Implementations (all private): `XOfficialCollector` (build now), `FixtureCollector` (build now, for tests), `X3pCollector` (stub the class, implement at swap time; the twitterapi.io client pattern exists in Sift's `records-ingestion-utils` for reference, but do NOT import it).

## 2 · XOfficialCollector (X API v2, verified June 2026)

- `GET /2/tweets/counts/recent` — `query`, `granularity=hour`. 300 req/15min app-auth. Does not consume the monthly post cap.
- `GET /2/tweets/search/recent` — `max_results=100`, `tweet.fields=created_at,public_metrics,lang,referenced_tweets,conversation_id,possibly_sensitive,entities`, `expansions=author_id`, `user.fields=public_metrics,verified,created_at`. `sort_order=relevancy` for top pulls; `sort_order=recency` + `since_id` for the tail. 450 req/15min.
  - **Known issue**: relevancy mode sometimes omits `next_token`. Treat missing token as end-of-results, never retry-loop on it.
  - No engagement operators exist (`min_faves` is web-only).

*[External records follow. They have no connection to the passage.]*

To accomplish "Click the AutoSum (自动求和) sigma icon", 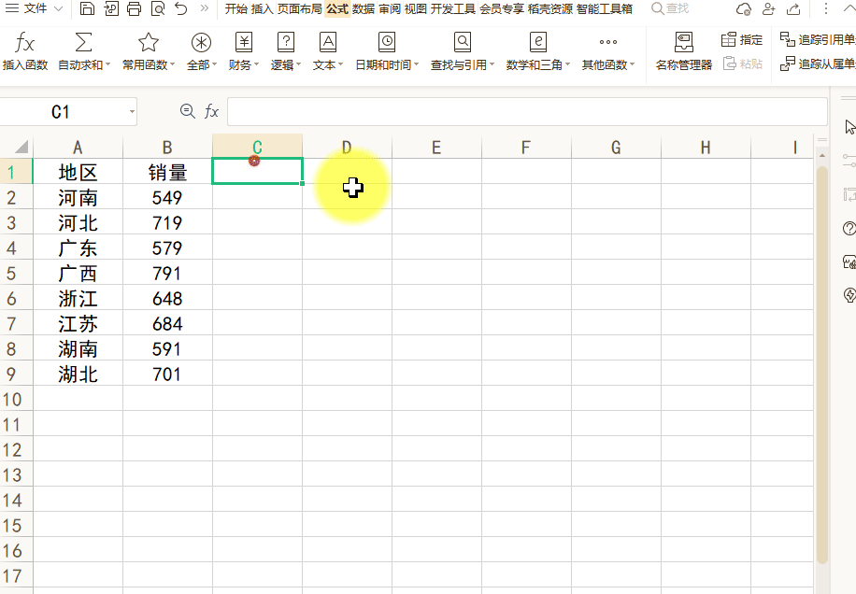I will click(83, 43).
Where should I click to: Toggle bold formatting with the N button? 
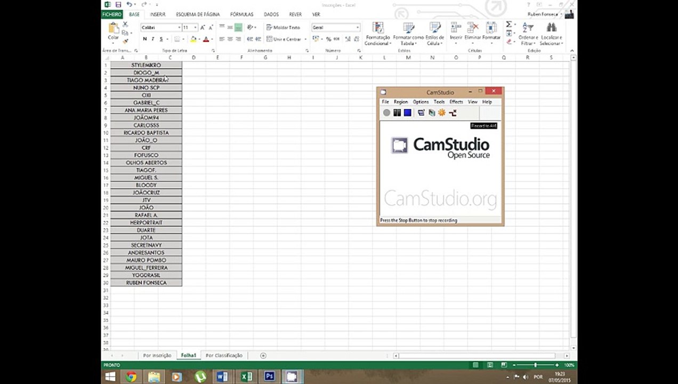tap(144, 39)
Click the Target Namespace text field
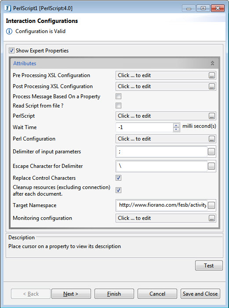This screenshot has height=308, width=229. click(162, 205)
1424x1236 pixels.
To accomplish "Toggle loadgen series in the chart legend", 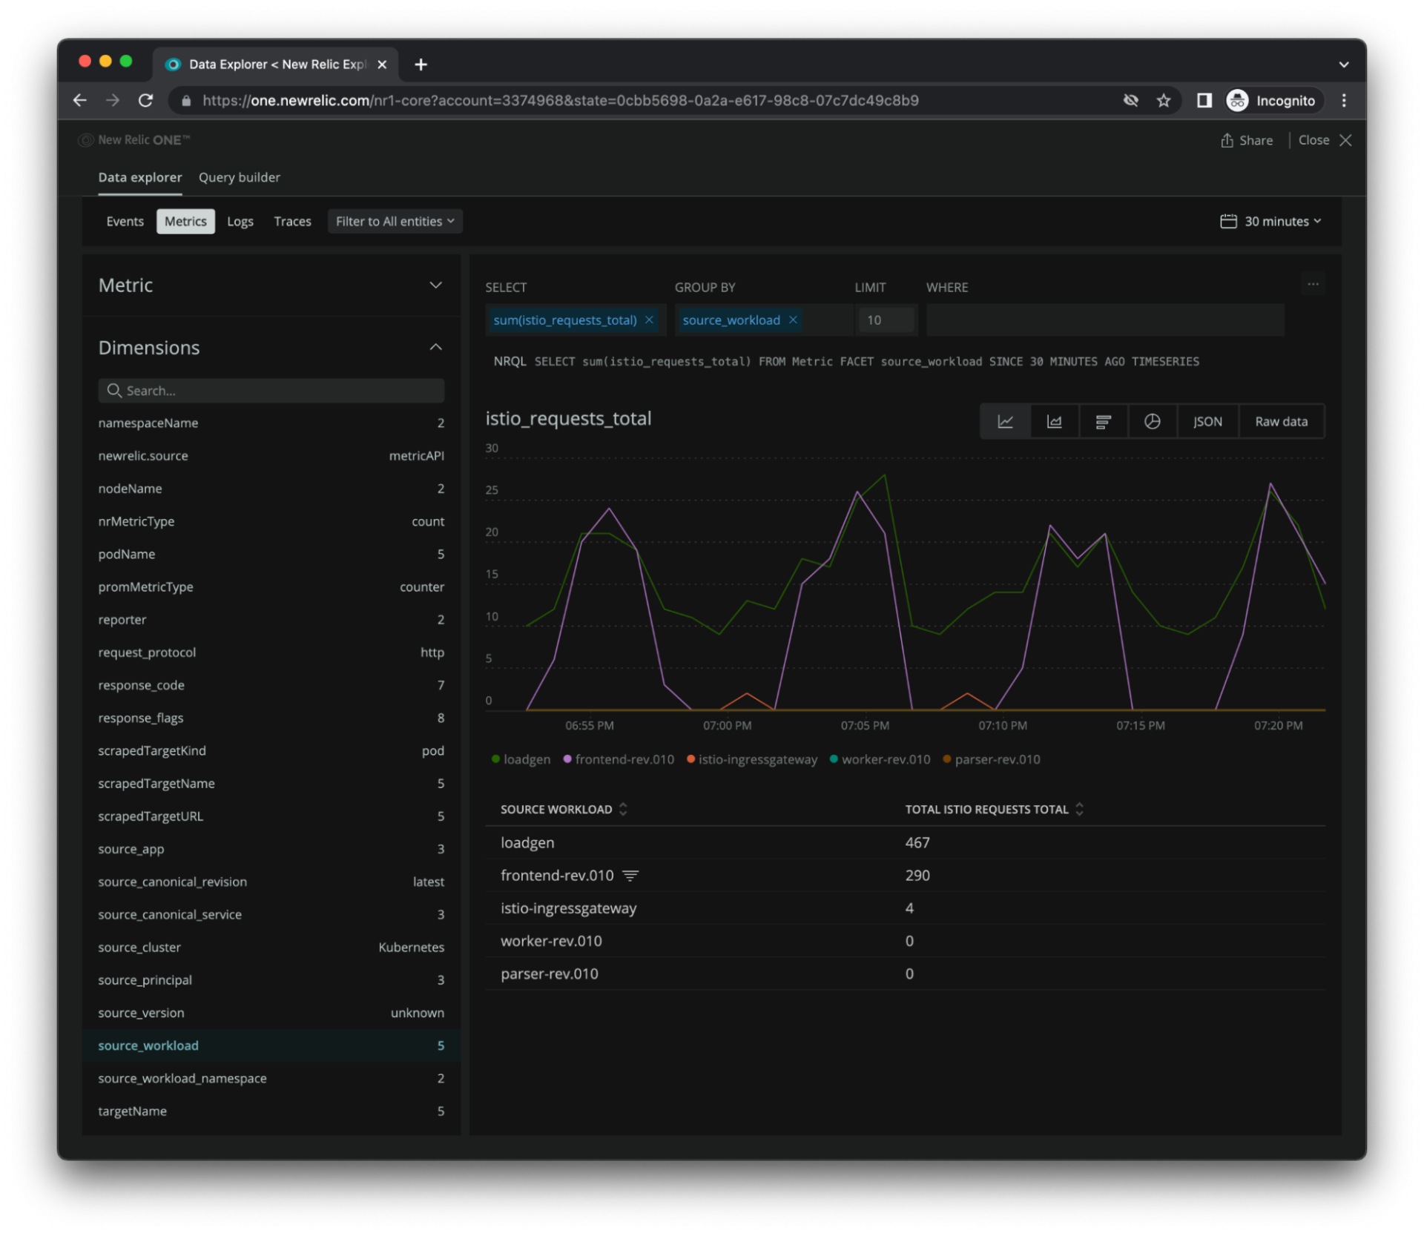I will [521, 759].
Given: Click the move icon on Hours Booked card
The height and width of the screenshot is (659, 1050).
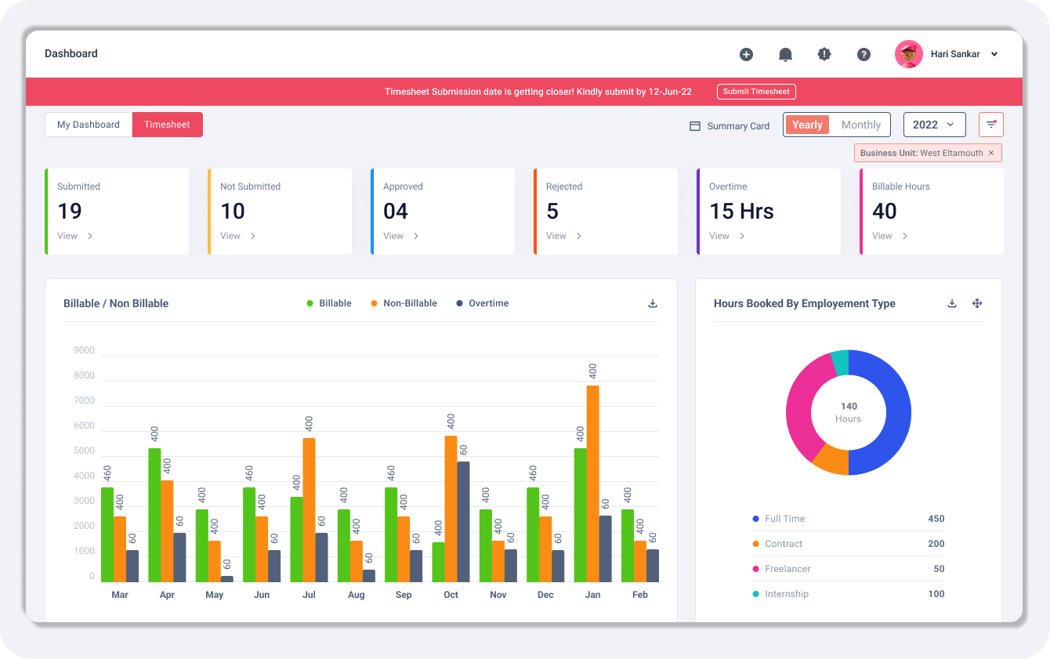Looking at the screenshot, I should point(977,303).
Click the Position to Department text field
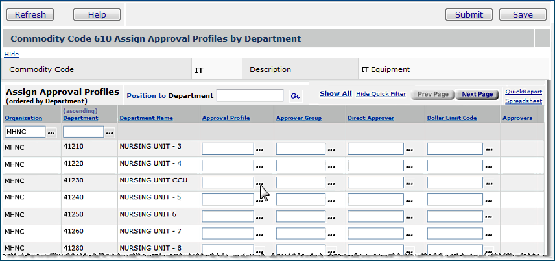This screenshot has height=261, width=555. pos(250,95)
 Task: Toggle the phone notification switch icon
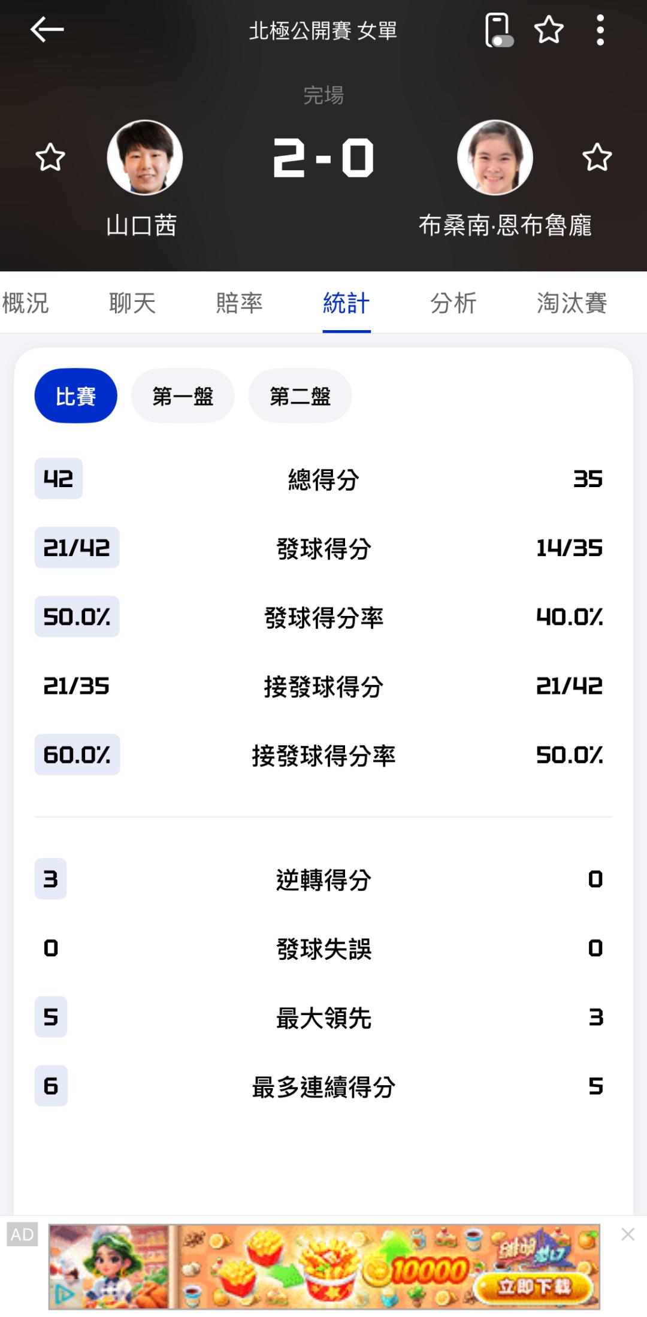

Rank locally on `public_metrics`.
- Query strings come from the registry compiler (02), ≤ 512 chars.
- Page limits per pull: relevancy ≤ 5 pages, recency ≤ 10 pages, and stop early at `maxPosts`.
- 429 / 5xx: exponential backoff with jitter (1s base, 5 tries), then surrender the pull (cron picks up next cycle; `since_id` makes it lossless).
- Bootstrap (new entity): one `GET /2/tweets/search/all` sweep, 30 days, ≤ 500/page, capped 5,000 posts, then never again.

## 3 · Pull recipe (per entity per content cycle)

1. relevancy pull (top conversation) — `maxPosts: 300`
2. recency pull `since_id = last_seen` (the tail) — `maxPosts: 500`
3. Union, dedup by `post_id` (also against D1 `posts_seen`), normalize, write one raw object per pull:
   `raw/<source>/<entity>/<yyyy-mm-dd>/<runId>/<query-hash>-<mode>.json` (full API response, untouched)
4. Insert `posts_seen`, debit `budget_ledger`, enqueue new post IDs to `avb-enrich`.

Daily metrics refresh: one `GET /2/tweets?ids=` batch (100/req) re-fetching yesterday's top-100 per entity so engagement matures ~24h before launch-fingerprint freeze.

## 4 · Cadence (driven by scheduler, see 05 §4)

| State | counts | content pulls | per-entity daily cap |
|---|---|---|---|
| baseline | hourly | every 4h | 1,000 |
| elevated | hourly | hourly | 4,000 |
| launch | every 30 min | every 30 min | 20,000 |

## 5 · Budget guards (hard, tested)

- `budget_ledger` debited **before** each posts() call with the requested `maxPosts`; call refused if it would exceed the entity's daily cap or the global monthly cap (env `MONTHLY_POST_BUDGET`, default 600,000).
- Refusal is a logged no-op, not an error; counts never stop.
- At 90% of monthly budget: Slack webhook warning + all entities clamp to baseline cadence (kill-switch).
- Tests: simulated queue replay must not double-debit (debit keyed by runId, idempotent); cap breach must refuse; 429 storm must back off and surrender.

## 6 · Shadow harness (build the harness now, use at swap time)

`pnpm shadow --entities fable-5,gpt-5-2 --days 7 --candidate x-3p` runs candidate alongside incumbent, writes both to raw under distinct sources, and reports: hourly count deltas, unique-author overlap, top-20 post overlap per day. Swap criterion: ≥ 95% on all three. Output is a markdown report in `ops/shadow-reports/`.